The problem >> Reproduce the items below word for word, starting at the line that contains "You are a computer-use" and ending at the end of the records, with both ends included. Leave the pictures out of your answer.

-------- Records for the exercise --------

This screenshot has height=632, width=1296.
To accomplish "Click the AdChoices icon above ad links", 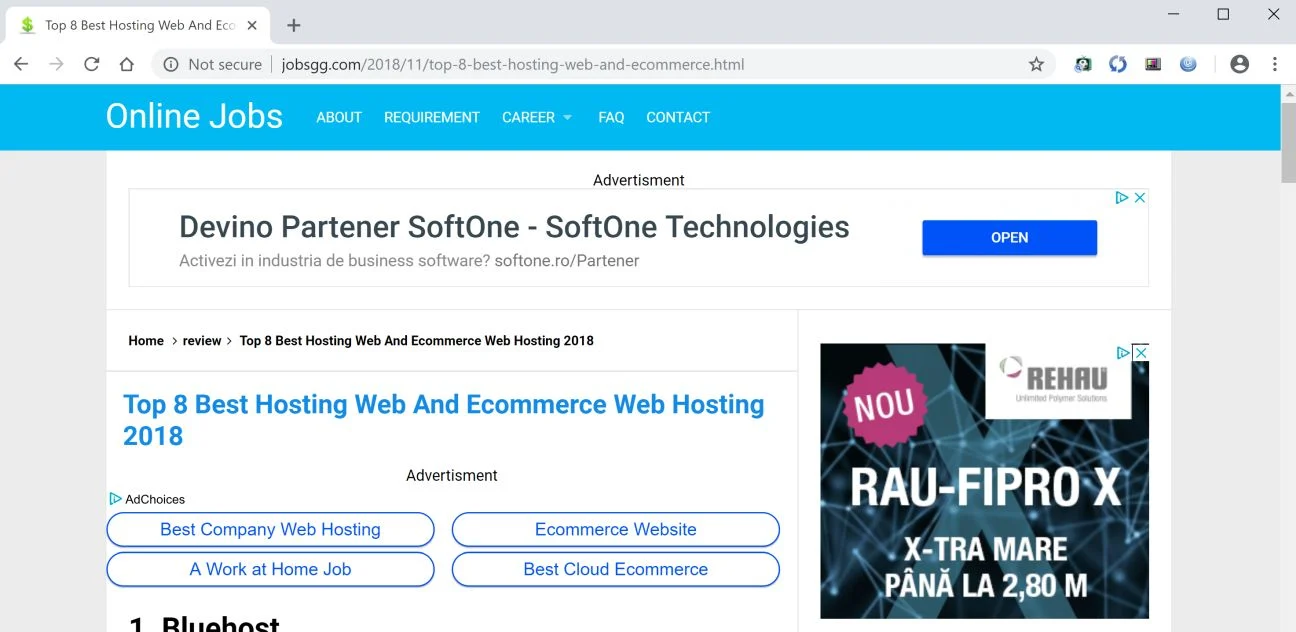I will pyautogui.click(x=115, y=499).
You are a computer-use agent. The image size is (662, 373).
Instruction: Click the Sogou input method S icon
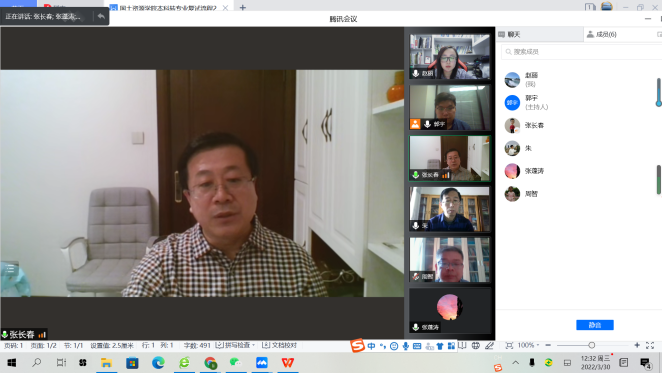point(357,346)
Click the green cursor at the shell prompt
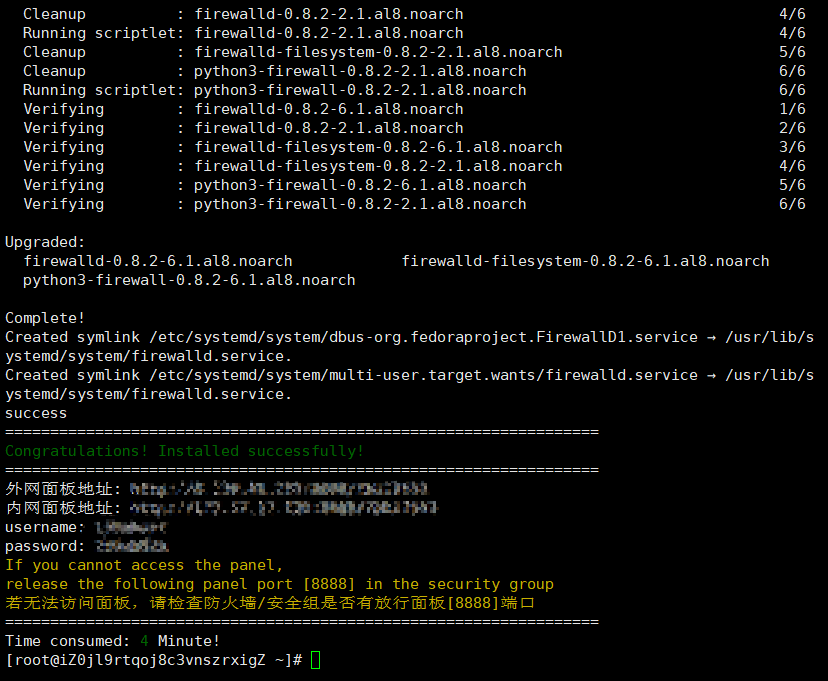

--------

The answer >>
You are a computer-use agent. The image size is (662, 373).
Instruction: Click the Sogou input method S icon
point(357,346)
Click the green cursor at the shell prompt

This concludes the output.